PSA: a case where Stan blows lme4::glmer away

I’ve long been a Bayes booster for a variety of reasons, so it’s been a while since I bothered looking at sheer “speed to achieve results” comparisons. I remembered that lme4::glmer was a particular headache for me in my pre-Bayes days, so I coded up a comparison and WOW!

Here’s a gist containing decently-commented code to simulate and fit data using both lme4 and a highly-optimized Stan model. The code permits you to vary the characteristics of the data, but generally produces a hierarchical within-subjects design completely crossing each of a specified number of two-level predictor variables with binomial outcomes.

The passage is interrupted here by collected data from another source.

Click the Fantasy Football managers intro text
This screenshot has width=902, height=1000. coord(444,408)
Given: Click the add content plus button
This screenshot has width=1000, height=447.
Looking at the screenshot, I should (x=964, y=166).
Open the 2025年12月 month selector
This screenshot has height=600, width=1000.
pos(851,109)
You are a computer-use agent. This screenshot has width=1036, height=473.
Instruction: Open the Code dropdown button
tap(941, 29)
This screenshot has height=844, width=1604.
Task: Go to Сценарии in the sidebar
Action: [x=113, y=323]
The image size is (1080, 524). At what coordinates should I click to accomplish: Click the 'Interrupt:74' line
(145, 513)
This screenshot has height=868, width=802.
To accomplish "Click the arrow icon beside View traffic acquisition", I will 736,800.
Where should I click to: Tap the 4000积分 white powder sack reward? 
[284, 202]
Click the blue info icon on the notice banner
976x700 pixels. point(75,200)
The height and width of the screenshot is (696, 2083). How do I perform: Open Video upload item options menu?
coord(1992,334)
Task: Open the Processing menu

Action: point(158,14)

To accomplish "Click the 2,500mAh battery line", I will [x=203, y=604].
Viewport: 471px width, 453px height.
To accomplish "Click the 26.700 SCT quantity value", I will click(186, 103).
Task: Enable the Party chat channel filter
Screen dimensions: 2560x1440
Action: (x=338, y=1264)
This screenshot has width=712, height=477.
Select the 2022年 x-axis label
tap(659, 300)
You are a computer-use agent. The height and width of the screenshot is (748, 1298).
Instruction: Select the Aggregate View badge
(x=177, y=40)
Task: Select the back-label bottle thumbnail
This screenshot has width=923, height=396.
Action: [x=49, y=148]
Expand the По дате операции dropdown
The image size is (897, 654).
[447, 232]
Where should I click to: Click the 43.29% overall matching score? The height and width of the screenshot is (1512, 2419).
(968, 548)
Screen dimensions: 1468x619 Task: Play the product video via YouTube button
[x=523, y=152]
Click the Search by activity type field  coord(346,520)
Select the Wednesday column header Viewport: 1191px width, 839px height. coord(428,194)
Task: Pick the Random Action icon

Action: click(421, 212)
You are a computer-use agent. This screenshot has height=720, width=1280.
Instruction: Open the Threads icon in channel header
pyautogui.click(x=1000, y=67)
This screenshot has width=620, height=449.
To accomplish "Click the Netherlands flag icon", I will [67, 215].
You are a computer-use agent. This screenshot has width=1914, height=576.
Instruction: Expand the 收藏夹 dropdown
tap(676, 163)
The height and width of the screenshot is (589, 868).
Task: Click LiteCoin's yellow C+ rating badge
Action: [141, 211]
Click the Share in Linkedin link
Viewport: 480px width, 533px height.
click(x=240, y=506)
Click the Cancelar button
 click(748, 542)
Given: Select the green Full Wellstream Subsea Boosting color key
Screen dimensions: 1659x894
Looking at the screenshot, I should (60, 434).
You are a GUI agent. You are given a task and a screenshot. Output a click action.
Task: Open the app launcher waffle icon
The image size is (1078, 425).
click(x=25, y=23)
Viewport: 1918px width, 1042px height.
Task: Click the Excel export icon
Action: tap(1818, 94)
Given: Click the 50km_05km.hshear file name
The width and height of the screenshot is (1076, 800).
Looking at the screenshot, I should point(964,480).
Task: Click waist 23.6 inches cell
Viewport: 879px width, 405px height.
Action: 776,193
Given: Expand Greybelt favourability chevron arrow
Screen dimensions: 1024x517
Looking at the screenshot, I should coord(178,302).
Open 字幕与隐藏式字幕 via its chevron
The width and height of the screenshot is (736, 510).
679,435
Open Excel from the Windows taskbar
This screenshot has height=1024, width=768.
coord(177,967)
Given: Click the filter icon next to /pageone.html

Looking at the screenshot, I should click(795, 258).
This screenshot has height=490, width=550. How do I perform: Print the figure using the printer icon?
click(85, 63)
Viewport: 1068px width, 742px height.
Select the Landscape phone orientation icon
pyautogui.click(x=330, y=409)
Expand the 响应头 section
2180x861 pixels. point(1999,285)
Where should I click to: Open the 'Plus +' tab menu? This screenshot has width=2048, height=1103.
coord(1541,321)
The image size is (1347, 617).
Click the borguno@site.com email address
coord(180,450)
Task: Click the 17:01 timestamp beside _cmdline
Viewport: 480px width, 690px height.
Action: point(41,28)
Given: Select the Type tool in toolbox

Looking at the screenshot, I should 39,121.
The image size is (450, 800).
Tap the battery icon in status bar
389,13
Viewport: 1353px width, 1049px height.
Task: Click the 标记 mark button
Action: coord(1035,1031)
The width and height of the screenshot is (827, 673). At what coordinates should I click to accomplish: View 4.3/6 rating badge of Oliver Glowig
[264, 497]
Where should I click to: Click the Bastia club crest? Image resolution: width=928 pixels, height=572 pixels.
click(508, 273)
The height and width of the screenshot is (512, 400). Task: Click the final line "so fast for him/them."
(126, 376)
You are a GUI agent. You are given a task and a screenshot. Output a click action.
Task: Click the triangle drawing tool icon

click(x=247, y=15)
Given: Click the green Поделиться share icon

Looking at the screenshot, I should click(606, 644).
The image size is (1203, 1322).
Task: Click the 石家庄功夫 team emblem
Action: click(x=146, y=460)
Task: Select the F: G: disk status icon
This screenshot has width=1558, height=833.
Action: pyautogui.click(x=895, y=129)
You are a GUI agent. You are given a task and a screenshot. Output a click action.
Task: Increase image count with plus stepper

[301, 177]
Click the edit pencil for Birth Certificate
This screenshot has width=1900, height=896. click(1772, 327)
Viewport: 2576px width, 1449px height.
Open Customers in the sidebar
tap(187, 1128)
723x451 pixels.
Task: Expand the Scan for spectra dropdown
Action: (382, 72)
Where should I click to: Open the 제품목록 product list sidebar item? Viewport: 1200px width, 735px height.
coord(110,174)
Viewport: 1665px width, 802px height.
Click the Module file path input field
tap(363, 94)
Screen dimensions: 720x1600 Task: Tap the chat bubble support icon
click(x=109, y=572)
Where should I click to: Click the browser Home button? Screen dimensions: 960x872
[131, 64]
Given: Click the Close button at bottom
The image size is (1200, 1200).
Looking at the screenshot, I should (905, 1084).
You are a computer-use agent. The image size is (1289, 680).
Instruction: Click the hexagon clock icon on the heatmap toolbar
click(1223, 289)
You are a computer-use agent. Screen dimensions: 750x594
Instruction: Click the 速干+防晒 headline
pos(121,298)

In the stan code, I use both my reduced-redundant-computation trick as well as the sufficient statistics trick.

For a model with 3 predictor variables, 100 subjects and 100 observations per subject, Stan achieves 1000 decent-quality samples in UNDER A MINUTE. Meanwhile, lme4::glmer is failing to converge even after 30mins of running. (Going to try the newfangled “allFit()” approach to blanket try all the available optimizers)

Possibly this is unexpected to some with deeper intuitions/experience, but amid various claims online that “Bayes is slow” I thought I’d try to publicize this case as a strong counter-example.


This is great but also tingles my “apple vs orange” sense. The optimizer(IRLS or some variant of it, IIRC) for glmer has a totally different condition for convergence, as it’s essentially a Newton-Raphson, which we know could get stuck. Does it make sense to compare against stan’s optimization method?

The point is to compare two commonly-used tools that folks use for inference, using them in the way folks do. Yes it’s apples-to-oranges in a variety of ways; that’s what makes them different tools. As I say at the end, this is intended to counter the claim that Bayes is slow.

1 Like

FYI to anyone coming here in the future:

  1. I’ve subsequently realized that, ironically enough, reduced redundant compute trick is itself redundant when the sufficient stats trick is employed.

  2. There’s an even more performant way to compute when rows_dot_product() is used properly.


@mike-lawrence besides your point, but that’s not to mention the mountain of effort saved in comparison to bootstrapping and other post-processing workarounds for those lme4 models.